Beth Revis was born and raised in the foothills of the Appalachian Mountains in North Carolina. Despite being a complete over-achiever and teacher’s pet in high school, she often wrote short stories instead of taking notes during classes. This habit persisted into college, except the stories became novels.
A former teacher, Beth lives in rural North Carolina with her husband and dog, one of which is her best friend, and the other is her second-best friend. She spends too much time reading and writing, and nowhere near enough time cleaning the house. Her goals include travelling around the world in 80 days, exploring the moon, and finding Narnia.[Source]

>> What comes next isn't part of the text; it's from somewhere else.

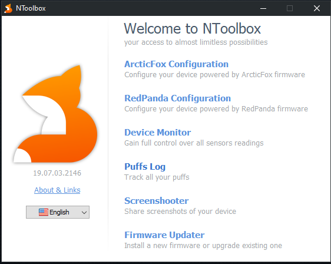
Task: Click the version number 19.07.03.2146
Action: click(57, 173)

C.S. Lewis changed the way that I thought about books. I was always a big reader, and when I was a kid, my mom would take me to the library. There was a great set of stairs that hid a wonderful reading nook, and I’d pull books off the shelf and read them under the stairs. I was the kind of kid that just devoured books; I’d plow through them, toss them aside, and grab the next. But while reading The Lion, the Witch, and the Wardrobe, I remember thinking that maybe the characters and story were something more, that maybe Aslan was more than a lion. As a kid, this felt like a huge discovery to me. It’s easy to read those books now that I’m an adult and go “Yeah, obviously there’s a bit of an allegory here,” but as a kid, it felt like I was a sleuth fitting together complex puzzle pieces.